* Action item: Verbatim output required. Print the data in full.

Records provided: Begin

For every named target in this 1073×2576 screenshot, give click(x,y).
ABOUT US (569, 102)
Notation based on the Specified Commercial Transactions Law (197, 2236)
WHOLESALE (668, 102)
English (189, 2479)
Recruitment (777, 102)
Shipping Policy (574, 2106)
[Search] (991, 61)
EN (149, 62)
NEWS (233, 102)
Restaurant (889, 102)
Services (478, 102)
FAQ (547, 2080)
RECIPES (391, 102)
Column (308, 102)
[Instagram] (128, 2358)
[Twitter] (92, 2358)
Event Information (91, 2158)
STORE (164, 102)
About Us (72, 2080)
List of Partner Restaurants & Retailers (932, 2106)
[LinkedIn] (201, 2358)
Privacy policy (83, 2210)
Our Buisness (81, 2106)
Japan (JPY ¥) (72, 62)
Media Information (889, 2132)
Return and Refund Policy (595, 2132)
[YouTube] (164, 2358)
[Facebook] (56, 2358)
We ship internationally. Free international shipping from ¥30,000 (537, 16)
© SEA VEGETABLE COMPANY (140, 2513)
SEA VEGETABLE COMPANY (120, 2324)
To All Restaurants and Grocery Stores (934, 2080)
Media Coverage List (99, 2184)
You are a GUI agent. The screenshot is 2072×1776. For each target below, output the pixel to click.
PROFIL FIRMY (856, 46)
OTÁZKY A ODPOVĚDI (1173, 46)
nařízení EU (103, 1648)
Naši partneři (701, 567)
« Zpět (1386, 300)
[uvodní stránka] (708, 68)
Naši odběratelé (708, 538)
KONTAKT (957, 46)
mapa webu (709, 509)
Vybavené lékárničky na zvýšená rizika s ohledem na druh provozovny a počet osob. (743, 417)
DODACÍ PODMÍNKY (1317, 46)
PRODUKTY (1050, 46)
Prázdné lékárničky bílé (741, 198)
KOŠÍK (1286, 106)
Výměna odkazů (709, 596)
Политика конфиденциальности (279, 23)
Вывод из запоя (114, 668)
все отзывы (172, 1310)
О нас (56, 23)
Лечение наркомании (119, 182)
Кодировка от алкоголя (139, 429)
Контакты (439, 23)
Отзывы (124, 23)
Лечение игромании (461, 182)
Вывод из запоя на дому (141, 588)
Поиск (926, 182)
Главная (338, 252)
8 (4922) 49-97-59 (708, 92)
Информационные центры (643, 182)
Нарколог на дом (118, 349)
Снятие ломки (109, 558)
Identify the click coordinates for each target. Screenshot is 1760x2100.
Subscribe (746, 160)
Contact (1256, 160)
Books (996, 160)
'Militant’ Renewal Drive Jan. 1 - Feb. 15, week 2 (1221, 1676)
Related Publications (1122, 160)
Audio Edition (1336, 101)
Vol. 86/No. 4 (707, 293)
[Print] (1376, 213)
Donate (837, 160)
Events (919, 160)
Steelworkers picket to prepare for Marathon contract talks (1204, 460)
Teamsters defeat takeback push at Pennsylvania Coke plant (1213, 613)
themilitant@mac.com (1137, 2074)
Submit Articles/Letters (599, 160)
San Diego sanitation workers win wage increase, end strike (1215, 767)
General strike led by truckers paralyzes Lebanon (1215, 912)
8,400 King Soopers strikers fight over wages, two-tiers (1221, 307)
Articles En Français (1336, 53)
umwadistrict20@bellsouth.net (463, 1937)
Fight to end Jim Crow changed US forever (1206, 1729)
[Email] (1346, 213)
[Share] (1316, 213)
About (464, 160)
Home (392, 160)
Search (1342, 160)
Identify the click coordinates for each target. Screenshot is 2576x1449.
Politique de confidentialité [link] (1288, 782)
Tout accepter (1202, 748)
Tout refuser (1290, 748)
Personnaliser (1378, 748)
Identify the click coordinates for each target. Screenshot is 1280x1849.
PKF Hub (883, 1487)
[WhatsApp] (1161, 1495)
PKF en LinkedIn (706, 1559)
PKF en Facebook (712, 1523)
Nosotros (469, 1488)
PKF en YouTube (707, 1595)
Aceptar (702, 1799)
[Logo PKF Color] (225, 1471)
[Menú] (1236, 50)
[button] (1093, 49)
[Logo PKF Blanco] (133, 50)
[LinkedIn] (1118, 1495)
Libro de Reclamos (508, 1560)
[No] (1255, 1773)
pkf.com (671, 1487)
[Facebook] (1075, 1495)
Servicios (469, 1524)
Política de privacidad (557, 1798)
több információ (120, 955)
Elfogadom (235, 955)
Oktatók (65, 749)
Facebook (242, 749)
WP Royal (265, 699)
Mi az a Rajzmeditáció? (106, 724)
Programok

Records provided: End

* Solution to the problem:
For every named target in this 1073×2576 screenshot, give click(x,y).
ABOUT US (569, 102)
Notation based on the Specified Commercial Transactions Law (197, 2236)
WHOLESALE (668, 102)
English (189, 2479)
Recruitment (777, 102)
Shipping Policy (574, 2106)
[Search] (991, 61)
EN (149, 62)
NEWS (233, 102)
Restaurant (889, 102)
Services (478, 102)
FAQ (547, 2080)
RECIPES (391, 102)
Column (308, 102)
[Instagram] (128, 2358)
[Twitter] (92, 2358)
Event Information (91, 2158)
STORE (164, 102)
About Us (72, 2080)
List of Partner Restaurants & Retailers (932, 2106)
[LinkedIn] (201, 2358)
Privacy policy (83, 2210)
Our Buisness (81, 2106)
Japan (JPY ¥) (72, 62)
Media Information (889, 2132)
Return and Refund Policy (595, 2132)
[YouTube] (164, 2358)
[Facebook] (56, 2358)
We ship internationally. Free international shipping from ¥30,000 (537, 16)
© SEA VEGETABLE COMPANY (140, 2513)
SEA VEGETABLE COMPANY (120, 2324)
To All Restaurants and Grocery Stores (934, 2080)
Media Coverage List (99, 2184)
You are a GUI agent. The screenshot is 2072×1776. For each target below, output the pixel to click.
PROFIL FIRMY (856, 46)
OTÁZKY A ODPOVĚDI (1173, 46)
nařízení EU (103, 1648)
Naši partneři (701, 567)
« Zpět (1386, 300)
[uvodní stránka] (708, 68)
Naši odběratelé (708, 538)
KONTAKT (957, 46)
mapa webu (709, 509)
Vybavené lékárničky na zvýšená rizika s ohledem na druh provozovny a počet osob. (743, 417)
DODACÍ PODMÍNKY (1317, 46)
PRODUKTY (1050, 46)
Prázdné lékárničky bílé (741, 198)
KOŠÍK (1286, 106)
Výměna odkazů (709, 596)
Политика конфиденциальности (279, 23)
Вывод из запоя (114, 668)
все отзывы (172, 1310)
О нас (56, 23)
Лечение наркомании (119, 182)
Кодировка от алкоголя (139, 429)
Контакты (439, 23)
Отзывы (124, 23)
Лечение игромании (461, 182)
Вывод из запоя на дому (141, 588)
Поиск (926, 182)
Главная (338, 252)
8 (4922) 49-97-59 (708, 92)
Информационные центры (643, 182)
Нарколог на дом (118, 349)
Снятие ломки (109, 558)
Identify the click coordinates for each target. Screenshot is 1760x2100.
Subscribe (746, 160)
Contact (1256, 160)
Books (996, 160)
'Militant’ Renewal Drive Jan. 1 - Feb. 15, week 2 (1221, 1676)
Related Publications (1122, 160)
Audio Edition (1336, 101)
Vol. 86/No. 4 (707, 293)
[Print] (1376, 213)
Donate (837, 160)
Events (919, 160)
Steelworkers picket to prepare for Marathon contract talks (1204, 460)
Teamsters defeat takeback push at Pennsylvania Coke plant (1213, 613)
themilitant@mac.com (1137, 2074)
Submit Articles/Letters (599, 160)
San Diego sanitation workers win wage increase, end strike (1215, 767)
General strike led by truckers paralyzes Lebanon (1215, 912)
8,400 King Soopers strikers fight over wages, two-tiers (1221, 307)
Articles En Français (1336, 53)
umwadistrict20@bellsouth.net (463, 1937)
Fight to end Jim Crow changed US forever (1206, 1729)
[Email] (1346, 213)
[Share] (1316, 213)
About (464, 160)
Home (392, 160)
Search (1342, 160)
Identify the click coordinates for each target. Screenshot is 2576x1449.
Politique de confidentialité [link] (1288, 782)
Tout accepter (1202, 748)
Tout refuser (1290, 748)
Personnaliser (1378, 748)
Identify the click coordinates for each target. Screenshot is 1280x1849.
PKF Hub (883, 1487)
[WhatsApp] (1161, 1495)
PKF en LinkedIn (706, 1559)
PKF en Facebook (712, 1523)
Nosotros (469, 1488)
PKF en YouTube (707, 1595)
Aceptar (702, 1799)
[Logo PKF Color] (225, 1471)
[Menú] (1236, 50)
[button] (1093, 49)
[Logo PKF Blanco] (133, 50)
[LinkedIn] (1118, 1495)
Libro de Reclamos (508, 1560)
[No] (1255, 1773)
pkf.com (671, 1487)
[Facebook] (1075, 1495)
Servicios (469, 1524)
Política de privacidad (557, 1798)
több információ (120, 955)
Elfogadom (235, 955)
Oktatók (65, 749)
Facebook (242, 749)
WP Royal (265, 699)
Mi az a Rajzmeditáció? (106, 724)
Programok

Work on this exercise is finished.